Goal of the exercise. Two lines below mark the span: the one containing "AI remote jobs in Dubai (185, 2307)" and the one containing "Marketing remote jobs in Dubai (192, 2382)". Set down both, plus every line between, exactly as they stand, and nothing else.

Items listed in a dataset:
= = =

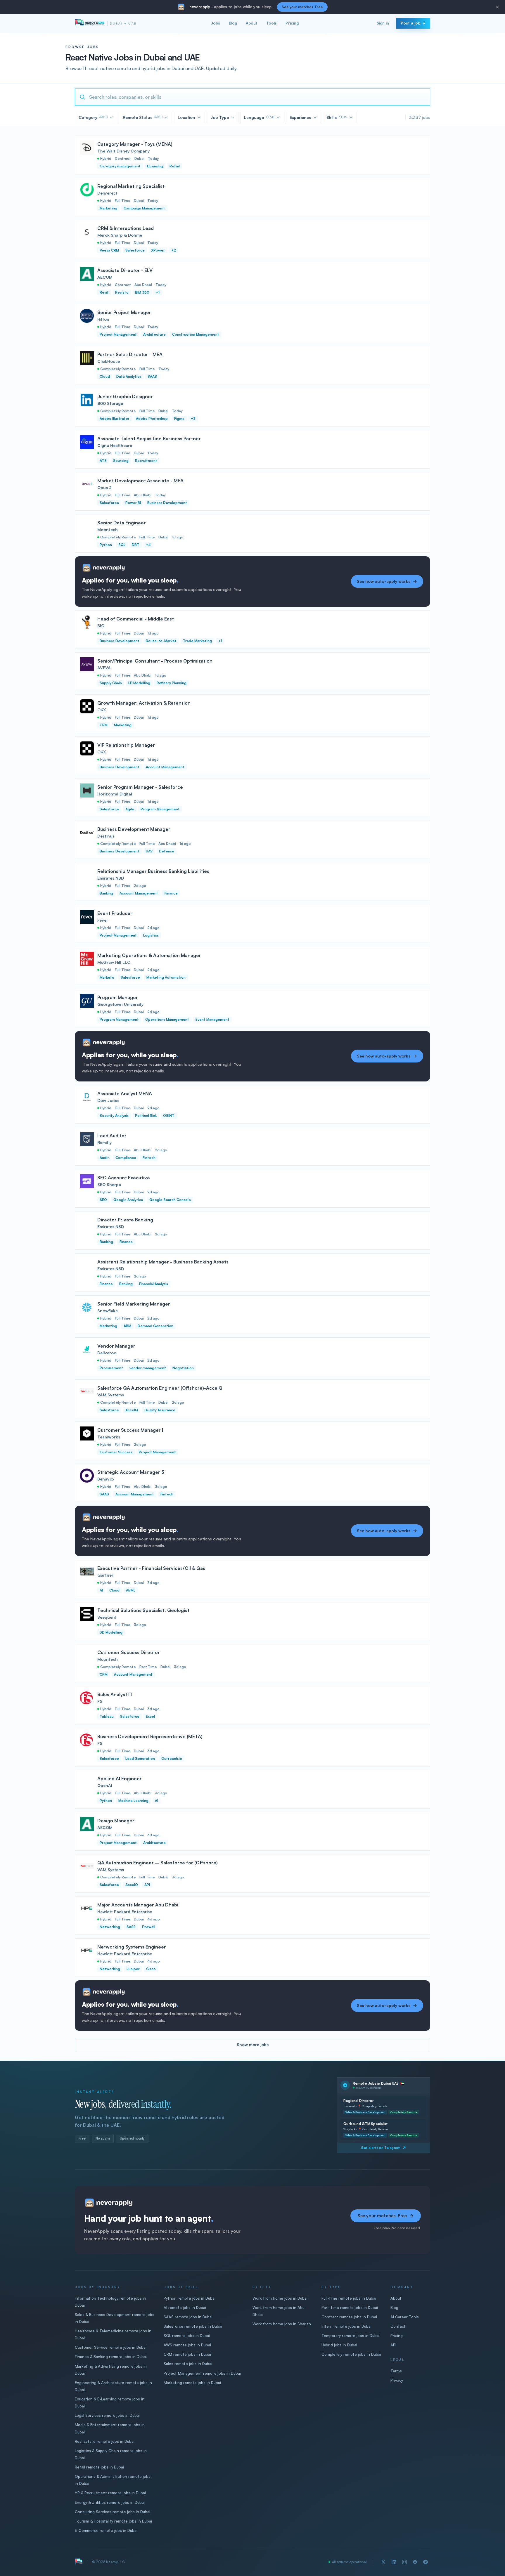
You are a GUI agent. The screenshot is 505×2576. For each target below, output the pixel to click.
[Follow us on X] (383, 2562)
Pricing (292, 23)
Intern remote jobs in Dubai (346, 2326)
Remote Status (142, 117)
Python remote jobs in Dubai (189, 2298)
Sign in (383, 23)
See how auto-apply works (383, 581)
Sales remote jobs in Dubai (188, 2363)
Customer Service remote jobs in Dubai (110, 2347)
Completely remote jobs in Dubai (351, 2354)
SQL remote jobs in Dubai (187, 2335)
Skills (336, 117)
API (393, 2345)
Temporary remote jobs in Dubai (350, 2335)
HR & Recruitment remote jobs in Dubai (110, 2492)
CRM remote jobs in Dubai (187, 2354)
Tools (271, 23)
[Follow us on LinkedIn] (394, 2562)
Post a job (410, 23)
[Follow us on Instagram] (404, 2562)
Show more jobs (253, 2044)
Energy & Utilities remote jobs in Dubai (110, 2502)
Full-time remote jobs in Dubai (348, 2298)
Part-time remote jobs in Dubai (349, 2307)
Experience (300, 117)
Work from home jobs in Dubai (279, 2298)
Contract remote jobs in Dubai (349, 2317)
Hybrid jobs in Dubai (339, 2345)
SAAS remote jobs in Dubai (188, 2317)
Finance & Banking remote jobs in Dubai (111, 2356)
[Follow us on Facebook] (415, 2562)
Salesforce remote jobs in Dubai (193, 2326)
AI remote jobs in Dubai (185, 2307)
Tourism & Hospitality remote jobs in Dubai (113, 2521)
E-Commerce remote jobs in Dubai (106, 2530)
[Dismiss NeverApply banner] (497, 7)
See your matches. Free (302, 7)
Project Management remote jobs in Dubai (202, 2373)
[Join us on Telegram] (425, 2562)
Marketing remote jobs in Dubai (192, 2382)
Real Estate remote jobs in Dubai (104, 2441)
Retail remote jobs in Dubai (99, 2467)
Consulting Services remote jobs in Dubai (112, 2511)
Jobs (215, 23)
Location (186, 117)
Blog (233, 23)
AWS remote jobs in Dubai (187, 2345)
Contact (398, 2326)
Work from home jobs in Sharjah (281, 2324)
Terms (396, 2371)
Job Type (219, 117)
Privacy (396, 2380)
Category (93, 117)
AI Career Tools (404, 2317)
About (251, 23)
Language (259, 117)
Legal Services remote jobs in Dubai (107, 2415)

= = =

Exercise response.
AI remote jobs in Dubai (185, 2307)
Tourism & Hospitality remote jobs in Dubai (113, 2521)
E-Commerce remote jobs in Dubai (106, 2530)
[Dismiss NeverApply banner] (497, 7)
See your matches. Free (302, 7)
Project Management remote jobs in Dubai (202, 2373)
[Join us on Telegram] (425, 2562)
Marketing remote jobs in Dubai (192, 2382)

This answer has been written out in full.